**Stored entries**
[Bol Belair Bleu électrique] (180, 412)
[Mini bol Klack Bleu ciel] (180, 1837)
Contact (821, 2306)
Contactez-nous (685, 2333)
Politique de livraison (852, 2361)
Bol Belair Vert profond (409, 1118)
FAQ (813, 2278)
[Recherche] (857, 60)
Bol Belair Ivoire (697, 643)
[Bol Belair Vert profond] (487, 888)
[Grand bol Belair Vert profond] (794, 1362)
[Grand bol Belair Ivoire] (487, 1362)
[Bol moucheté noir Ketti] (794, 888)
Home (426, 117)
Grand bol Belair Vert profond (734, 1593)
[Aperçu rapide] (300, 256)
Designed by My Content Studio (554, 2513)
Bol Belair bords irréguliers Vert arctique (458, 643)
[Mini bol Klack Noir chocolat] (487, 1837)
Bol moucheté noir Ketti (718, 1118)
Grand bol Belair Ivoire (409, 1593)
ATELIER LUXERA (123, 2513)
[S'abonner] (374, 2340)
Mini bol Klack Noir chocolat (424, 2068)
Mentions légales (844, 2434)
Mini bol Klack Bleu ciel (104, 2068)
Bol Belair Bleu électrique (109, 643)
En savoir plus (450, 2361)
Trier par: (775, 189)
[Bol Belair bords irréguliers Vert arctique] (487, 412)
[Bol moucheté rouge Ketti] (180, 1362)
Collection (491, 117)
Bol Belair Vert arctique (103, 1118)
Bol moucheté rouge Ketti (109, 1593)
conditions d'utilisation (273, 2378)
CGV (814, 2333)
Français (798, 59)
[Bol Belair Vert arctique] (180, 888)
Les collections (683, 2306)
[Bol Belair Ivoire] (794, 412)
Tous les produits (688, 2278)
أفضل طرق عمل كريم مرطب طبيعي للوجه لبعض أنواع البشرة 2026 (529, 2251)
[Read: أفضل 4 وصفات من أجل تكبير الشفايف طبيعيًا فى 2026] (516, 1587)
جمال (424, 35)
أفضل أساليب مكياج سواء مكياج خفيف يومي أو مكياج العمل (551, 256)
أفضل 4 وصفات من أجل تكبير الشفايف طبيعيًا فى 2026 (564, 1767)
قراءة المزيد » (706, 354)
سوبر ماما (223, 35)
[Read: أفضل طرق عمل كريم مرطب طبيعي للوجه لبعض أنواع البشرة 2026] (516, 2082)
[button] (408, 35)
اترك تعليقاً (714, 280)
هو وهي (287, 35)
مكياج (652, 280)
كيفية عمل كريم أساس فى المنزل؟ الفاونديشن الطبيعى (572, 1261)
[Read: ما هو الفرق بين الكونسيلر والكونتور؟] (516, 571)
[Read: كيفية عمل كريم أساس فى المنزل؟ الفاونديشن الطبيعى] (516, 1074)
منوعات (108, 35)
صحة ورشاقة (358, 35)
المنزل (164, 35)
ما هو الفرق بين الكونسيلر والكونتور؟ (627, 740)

**WHAT THE TASK ASKS**
Exactly and only the lines from the line containing "Collection (491, 117)" through the last line of the entries should be copied, both ends included.

**YOUR RESPONSE**
Collection (491, 117)
Bol Belair Vert arctique (103, 1118)
Bol moucheté rouge Ketti (109, 1593)
conditions d'utilisation (273, 2378)
CGV (814, 2333)
Français (798, 59)
[Bol Belair Vert arctique] (180, 888)
Les collections (683, 2306)
[Bol Belair Ivoire] (794, 412)
Tous les produits (688, 2278)
أفضل طرق عمل كريم مرطب طبيعي للوجه لبعض أنواع البشرة 2026 (529, 2251)
[Read: أفضل 4 وصفات من أجل تكبير الشفايف طبيعيًا فى 2026] (516, 1587)
جمال (424, 35)
أفضل أساليب مكياج سواء مكياج خفيف يومي أو مكياج العمل (551, 256)
أفضل 4 وصفات من أجل تكبير الشفايف طبيعيًا فى 2026 (564, 1767)
قراءة المزيد » (706, 354)
سوبر ماما (223, 35)
[Read: أفضل طرق عمل كريم مرطب طبيعي للوجه لبعض أنواع البشرة 2026] (516, 2082)
[button] (408, 35)
اترك تعليقاً (714, 280)
هو وهي (287, 35)
مكياج (652, 280)
كيفية عمل كريم أساس فى المنزل؟ الفاونديشن الطبيعى (572, 1261)
[Read: ما هو الفرق بين الكونسيلر والكونتور؟] (516, 571)
[Read: كيفية عمل كريم أساس فى المنزل؟ الفاونديشن الطبيعى] (516, 1074)
منوعات (108, 35)
صحة ورشاقة (358, 35)
المنزل (164, 35)
ما هو الفرق بين الكونسيلر والكونتور؟ (627, 740)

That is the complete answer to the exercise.